Created on 6 Mar 2020 · 9Comments · Source: PyTorchLightning/pytorch-lightning

🚀 Feature

If i want to calculate and log average statistics for the training epoch, it seems like there is no option to define a "training_epoch_end" in the LightningModule, as there is validation_epoch_end and test_epoch_end.

Motivation

Seems very intuitive to have this function. I know the on_epoch_end hook exists, but the "outputs" object with training history for that epoch is not available.

Pitch

Same behavior of validation_epoch_end and test_epoch_end in training.

Sorry if there is something like this already, just started to use Pl. (the master version).

enhancement help wanted let's do it!

Source

dscarmo

👍5

Most helpful comment

It is now here thanks to @jbschiratti ! #1357

awaelchli on 4 Apr 2020

👍2

All 9 comments

Hi! thanks for your contribution!, great first issue!

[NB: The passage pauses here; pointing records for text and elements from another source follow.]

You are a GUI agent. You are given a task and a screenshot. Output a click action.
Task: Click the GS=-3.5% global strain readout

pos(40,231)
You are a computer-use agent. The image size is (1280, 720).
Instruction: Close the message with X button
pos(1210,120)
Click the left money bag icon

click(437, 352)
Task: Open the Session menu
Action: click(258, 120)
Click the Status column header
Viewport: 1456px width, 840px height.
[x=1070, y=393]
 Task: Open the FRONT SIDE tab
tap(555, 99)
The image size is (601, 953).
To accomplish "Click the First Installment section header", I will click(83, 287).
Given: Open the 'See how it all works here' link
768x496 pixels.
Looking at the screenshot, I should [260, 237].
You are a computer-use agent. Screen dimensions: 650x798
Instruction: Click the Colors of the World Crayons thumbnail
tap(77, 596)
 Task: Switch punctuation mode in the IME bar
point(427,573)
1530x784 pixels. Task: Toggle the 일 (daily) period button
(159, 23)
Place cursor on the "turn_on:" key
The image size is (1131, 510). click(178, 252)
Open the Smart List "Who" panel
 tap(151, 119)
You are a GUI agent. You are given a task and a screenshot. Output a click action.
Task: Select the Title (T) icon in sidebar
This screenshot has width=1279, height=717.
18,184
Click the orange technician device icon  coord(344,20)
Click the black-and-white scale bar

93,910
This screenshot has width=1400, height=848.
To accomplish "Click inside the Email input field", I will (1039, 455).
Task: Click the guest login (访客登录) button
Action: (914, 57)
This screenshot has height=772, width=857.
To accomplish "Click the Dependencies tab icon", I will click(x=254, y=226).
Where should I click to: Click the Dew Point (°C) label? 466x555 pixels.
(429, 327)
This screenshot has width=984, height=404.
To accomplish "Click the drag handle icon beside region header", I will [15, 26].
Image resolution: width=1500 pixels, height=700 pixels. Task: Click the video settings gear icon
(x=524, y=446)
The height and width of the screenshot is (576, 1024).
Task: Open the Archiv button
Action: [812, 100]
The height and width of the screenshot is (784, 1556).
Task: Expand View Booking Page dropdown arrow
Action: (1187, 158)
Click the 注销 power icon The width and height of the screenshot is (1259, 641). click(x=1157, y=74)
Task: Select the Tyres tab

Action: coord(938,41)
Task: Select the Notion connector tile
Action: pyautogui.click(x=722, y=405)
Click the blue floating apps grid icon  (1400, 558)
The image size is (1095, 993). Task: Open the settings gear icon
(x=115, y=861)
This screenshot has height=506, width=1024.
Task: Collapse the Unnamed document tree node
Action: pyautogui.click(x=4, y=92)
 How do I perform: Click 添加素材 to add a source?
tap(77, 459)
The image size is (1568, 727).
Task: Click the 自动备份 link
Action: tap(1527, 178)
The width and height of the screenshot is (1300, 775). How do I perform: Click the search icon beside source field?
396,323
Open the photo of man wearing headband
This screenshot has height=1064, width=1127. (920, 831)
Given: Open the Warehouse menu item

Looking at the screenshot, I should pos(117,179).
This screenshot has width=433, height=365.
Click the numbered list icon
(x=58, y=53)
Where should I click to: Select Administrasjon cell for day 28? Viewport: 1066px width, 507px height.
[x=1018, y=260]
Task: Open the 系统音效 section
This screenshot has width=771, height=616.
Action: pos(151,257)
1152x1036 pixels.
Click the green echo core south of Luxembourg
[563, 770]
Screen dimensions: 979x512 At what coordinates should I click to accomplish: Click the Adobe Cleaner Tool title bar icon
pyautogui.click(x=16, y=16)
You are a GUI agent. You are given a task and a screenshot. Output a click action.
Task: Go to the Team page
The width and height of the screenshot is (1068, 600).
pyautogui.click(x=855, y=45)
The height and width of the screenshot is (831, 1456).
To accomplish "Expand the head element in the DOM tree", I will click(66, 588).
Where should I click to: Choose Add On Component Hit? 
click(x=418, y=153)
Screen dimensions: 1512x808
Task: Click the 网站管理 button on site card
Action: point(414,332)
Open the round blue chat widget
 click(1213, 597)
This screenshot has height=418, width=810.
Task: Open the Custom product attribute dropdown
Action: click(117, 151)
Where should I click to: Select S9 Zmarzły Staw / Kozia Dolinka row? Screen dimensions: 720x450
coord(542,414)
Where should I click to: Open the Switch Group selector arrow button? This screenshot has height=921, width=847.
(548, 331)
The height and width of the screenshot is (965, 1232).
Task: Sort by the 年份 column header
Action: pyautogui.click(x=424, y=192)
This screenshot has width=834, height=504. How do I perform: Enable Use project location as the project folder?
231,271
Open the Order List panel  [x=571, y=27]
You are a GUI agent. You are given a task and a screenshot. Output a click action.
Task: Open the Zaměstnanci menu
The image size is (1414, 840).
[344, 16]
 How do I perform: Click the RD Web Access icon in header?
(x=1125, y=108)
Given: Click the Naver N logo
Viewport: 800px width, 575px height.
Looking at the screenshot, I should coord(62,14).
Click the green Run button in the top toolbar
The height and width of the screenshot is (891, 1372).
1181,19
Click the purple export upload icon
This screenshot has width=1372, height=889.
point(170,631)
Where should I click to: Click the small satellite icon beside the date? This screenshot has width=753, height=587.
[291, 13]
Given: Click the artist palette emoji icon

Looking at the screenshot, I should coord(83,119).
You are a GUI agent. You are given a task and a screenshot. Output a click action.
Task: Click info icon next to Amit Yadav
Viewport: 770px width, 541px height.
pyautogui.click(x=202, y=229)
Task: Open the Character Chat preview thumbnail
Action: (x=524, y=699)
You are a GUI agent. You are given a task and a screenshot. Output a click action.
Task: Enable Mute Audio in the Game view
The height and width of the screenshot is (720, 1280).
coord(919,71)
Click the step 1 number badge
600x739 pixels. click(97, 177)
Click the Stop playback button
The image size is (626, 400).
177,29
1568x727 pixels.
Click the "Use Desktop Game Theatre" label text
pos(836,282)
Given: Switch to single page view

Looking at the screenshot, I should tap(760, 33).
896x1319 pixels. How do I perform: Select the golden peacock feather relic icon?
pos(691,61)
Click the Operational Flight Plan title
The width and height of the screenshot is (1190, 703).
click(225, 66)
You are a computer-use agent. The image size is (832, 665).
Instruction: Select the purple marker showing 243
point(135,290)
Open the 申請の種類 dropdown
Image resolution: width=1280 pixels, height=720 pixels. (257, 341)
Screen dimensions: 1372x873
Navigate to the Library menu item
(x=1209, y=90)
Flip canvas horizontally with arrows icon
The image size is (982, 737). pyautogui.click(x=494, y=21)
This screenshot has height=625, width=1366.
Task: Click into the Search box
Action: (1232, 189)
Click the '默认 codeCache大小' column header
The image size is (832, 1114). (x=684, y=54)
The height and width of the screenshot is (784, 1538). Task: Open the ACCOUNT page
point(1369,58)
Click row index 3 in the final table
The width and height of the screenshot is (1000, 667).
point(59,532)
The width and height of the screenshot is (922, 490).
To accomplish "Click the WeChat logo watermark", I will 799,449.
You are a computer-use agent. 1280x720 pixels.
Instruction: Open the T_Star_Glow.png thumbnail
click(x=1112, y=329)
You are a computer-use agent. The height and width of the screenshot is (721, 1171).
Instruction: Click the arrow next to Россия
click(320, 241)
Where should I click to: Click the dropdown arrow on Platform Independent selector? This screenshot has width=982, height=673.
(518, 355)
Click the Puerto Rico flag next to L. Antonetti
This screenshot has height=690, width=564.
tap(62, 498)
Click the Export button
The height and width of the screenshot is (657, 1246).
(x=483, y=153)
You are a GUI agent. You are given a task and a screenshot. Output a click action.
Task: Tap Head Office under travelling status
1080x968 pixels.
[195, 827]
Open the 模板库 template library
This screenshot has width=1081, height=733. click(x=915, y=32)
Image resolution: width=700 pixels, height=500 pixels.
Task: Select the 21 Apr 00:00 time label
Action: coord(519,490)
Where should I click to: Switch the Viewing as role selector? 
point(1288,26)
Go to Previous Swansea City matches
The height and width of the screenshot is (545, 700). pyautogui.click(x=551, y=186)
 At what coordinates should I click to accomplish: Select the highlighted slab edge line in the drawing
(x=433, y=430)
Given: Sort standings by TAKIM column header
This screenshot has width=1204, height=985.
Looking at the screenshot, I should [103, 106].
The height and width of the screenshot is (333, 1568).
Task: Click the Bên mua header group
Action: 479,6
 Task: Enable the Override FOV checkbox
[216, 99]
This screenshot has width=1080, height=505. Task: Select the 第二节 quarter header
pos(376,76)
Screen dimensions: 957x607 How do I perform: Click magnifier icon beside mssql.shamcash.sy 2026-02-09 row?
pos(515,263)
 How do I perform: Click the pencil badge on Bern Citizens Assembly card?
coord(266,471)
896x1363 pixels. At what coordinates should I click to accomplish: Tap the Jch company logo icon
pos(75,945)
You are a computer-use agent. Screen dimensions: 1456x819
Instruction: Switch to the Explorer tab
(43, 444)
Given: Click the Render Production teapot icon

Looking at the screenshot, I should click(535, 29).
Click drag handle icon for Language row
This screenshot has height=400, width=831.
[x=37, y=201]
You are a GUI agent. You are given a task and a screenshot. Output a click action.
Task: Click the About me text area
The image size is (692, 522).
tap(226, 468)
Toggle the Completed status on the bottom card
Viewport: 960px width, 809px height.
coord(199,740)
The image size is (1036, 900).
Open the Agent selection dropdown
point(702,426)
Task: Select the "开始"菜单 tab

github-actions[bot] on 6 Mar 2020

didn't get around to it for this release. but feel free to PR it!
we do need it

williamFalcon on 7 Mar 2020

Do you think more people would want a list of every full batch output (so the results of each training_step / training_step_end if implemented) or the accumulated batch outputs?

gerardrbentley on 7 Mar 2020

Do you think more people would want a list of every full batch output (so the results of each training_step / training_step_end if implemented) or the accumulated batch outputs?

I think it could be in the same way the others work, in my understanding they return a list of dicts, with each dict corresponding to the return of an epoch (return of trainining_step or training_end if exists).

dscarmo on 12 Mar 2020

The only gotcha that we need to watch out for is that all of the collected outputs need to be detached so they don't keep the gradient trees in memory. I would suggest writing a method that recursively traverses the output dictionary and creates a new one with the same elements but all detached, then we can apply this to each output before adding it to the dict. Will also need some good tests to make sure that there aren't any leaks :)

ethanwharris on 12 Mar 2020

The message here suggest using training_epoch_end, however, it is not called...

liebkne on 15 Mar 2020

Is training_epoch_end available on the latest release (0.7.2-dev)? The docs seem to suggest so. But I am not able to get it to work (tried logging by returning a 'log' dict).